▸ **Complete the following**
**A)** Write out the part of the grapefruit study text starting with "This study compared" and going on through "inside the mid-canopy.".
**B)** According to the grapefruit study text, how many fruits were taken from each orchard in each harvest season?

Organic vs. Conventional Rio Red Grapefruit and Juice

This study compared the Texas commercially grown conventional and certified organic Rio Red grapefruit (CparadisiMacf.).Whole grapefruit from each system were harvested in November for the early season, mid-January for the middle harvest and in March for the late season over three consecutive years. Grapefruit within the production orchard and harvest season were selected for uniform color, firmness, roundness, and minimal defects, and harvested from inside the mid-canopy. 

A randomly selected set of 10 trees from each production system were re-sampled at each harvest. For each harvest season, 40 fruits (four fruits from each tree) from each orchard were immediately transported to the Agricultural Research Service, U.S. Department of Agriculture Research Center in Weslaco, Texas. Ten fruits from each production orchard, per harvest season, per year, were reselected for uniform size, washed in reverse osmosis H2O, and immediately processed.

▸ **Listing**
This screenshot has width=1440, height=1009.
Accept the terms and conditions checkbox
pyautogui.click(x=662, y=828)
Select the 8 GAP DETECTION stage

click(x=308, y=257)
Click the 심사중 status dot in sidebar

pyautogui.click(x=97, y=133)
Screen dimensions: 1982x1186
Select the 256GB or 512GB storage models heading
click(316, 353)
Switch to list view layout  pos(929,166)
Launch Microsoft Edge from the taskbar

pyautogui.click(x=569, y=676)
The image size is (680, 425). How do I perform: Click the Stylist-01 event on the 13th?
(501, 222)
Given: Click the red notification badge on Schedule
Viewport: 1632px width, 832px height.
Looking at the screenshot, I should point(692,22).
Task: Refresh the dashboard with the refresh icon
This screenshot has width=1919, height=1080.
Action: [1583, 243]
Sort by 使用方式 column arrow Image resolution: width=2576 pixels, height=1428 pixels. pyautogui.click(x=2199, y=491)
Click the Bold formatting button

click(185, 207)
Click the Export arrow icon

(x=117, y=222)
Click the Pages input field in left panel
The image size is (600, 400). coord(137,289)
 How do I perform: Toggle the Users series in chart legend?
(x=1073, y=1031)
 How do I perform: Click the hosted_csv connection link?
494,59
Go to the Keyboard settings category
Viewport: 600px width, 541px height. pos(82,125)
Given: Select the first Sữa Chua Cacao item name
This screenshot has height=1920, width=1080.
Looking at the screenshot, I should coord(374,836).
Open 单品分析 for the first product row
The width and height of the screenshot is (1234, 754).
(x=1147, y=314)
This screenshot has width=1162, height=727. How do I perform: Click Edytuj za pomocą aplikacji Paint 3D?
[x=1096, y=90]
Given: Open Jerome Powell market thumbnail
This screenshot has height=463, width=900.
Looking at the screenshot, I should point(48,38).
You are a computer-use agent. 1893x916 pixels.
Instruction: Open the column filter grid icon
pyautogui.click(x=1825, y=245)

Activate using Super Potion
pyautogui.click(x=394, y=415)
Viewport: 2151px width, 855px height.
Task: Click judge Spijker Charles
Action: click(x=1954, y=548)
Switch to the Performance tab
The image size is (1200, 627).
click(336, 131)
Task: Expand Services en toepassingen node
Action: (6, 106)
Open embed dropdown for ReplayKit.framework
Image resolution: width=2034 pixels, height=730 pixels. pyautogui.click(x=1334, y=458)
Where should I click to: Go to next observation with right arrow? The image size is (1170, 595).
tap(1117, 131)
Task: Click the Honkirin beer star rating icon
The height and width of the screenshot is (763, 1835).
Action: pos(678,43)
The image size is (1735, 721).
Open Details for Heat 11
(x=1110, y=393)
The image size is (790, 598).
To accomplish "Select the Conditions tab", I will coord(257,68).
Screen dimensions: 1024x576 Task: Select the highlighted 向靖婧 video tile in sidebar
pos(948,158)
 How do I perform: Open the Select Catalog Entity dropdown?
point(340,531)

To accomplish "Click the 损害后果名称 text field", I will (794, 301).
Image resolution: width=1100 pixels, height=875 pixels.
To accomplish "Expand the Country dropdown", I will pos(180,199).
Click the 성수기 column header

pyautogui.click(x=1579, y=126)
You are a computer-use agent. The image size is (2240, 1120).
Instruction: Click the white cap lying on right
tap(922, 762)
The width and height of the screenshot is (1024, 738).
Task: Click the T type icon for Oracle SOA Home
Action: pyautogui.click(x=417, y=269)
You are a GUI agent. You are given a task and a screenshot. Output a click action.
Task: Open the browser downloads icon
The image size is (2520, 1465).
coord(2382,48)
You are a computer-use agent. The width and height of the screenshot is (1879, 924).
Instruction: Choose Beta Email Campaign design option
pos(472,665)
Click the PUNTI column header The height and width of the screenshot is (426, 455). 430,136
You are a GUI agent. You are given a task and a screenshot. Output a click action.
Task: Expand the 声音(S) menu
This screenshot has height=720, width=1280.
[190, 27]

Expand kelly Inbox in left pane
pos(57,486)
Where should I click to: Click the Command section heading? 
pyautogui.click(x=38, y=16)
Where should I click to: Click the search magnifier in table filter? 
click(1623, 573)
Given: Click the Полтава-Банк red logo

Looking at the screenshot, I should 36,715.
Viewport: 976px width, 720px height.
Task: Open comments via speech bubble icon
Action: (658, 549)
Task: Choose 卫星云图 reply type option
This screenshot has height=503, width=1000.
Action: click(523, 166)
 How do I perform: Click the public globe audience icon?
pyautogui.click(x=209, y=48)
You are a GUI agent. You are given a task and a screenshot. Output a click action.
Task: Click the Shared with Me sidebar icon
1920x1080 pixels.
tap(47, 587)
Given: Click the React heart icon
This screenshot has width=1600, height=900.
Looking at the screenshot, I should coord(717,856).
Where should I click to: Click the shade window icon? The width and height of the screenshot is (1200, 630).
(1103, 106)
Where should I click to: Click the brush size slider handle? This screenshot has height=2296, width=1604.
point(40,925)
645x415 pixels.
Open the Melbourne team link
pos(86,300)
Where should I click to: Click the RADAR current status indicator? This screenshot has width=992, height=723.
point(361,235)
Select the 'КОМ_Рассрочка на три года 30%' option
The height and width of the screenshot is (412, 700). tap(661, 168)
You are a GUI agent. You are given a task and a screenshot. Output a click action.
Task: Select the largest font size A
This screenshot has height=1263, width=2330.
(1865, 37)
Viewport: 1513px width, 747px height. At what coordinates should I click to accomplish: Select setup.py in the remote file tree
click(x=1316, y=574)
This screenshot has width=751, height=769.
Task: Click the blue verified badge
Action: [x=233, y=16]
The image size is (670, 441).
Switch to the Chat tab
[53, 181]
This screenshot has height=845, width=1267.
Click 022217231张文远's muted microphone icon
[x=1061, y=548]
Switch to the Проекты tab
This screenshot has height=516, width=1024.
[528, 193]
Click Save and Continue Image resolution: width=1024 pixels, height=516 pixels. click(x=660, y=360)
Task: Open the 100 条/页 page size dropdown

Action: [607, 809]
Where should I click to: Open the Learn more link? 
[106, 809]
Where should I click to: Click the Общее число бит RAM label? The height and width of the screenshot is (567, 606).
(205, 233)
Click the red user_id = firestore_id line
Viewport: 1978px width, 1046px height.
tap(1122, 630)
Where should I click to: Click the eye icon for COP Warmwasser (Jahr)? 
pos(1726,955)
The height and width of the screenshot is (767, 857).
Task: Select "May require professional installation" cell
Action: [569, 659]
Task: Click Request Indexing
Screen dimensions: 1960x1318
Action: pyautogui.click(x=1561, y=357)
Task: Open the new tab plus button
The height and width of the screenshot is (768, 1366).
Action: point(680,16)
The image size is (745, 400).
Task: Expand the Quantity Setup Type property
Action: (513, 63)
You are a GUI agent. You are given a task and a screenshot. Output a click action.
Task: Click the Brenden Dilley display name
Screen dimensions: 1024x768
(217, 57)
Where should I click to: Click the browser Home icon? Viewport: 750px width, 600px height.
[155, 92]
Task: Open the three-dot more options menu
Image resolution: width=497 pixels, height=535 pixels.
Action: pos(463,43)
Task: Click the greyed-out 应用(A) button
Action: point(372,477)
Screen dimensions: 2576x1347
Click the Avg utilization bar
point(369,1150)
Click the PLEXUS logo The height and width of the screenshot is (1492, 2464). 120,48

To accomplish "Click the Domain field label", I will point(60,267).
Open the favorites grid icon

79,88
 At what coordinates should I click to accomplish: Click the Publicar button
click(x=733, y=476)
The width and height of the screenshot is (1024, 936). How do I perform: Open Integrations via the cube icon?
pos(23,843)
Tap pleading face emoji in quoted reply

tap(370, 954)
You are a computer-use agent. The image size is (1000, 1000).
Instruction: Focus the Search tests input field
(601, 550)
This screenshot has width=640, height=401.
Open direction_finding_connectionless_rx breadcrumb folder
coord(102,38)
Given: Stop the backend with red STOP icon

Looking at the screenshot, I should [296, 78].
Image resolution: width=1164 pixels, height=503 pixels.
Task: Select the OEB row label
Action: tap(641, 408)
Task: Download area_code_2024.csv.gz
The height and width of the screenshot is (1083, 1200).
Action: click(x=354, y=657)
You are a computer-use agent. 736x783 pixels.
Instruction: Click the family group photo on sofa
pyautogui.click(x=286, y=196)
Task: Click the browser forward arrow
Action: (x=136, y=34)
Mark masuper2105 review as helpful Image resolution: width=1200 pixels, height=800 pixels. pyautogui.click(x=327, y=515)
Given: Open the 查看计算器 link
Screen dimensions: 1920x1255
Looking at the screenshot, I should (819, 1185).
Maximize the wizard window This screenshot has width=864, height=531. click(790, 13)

▸ **Solutions in order**
**A)**
This study compared the Texas commercially grown conventional and certified organic Rio Red grapefruit (CparadisiMacf.).Whole grapefruit from each system were harvested in November for the early season, mid-January for the middle harvest and in March for the late season over three consecutive years. Grapefruit within the production orchard and harvest season were selected for uniform color, firmness, roundness, and minimal defects, and harvested from inside the mid-canopy.

**B)** 40 fruits, four from each tree.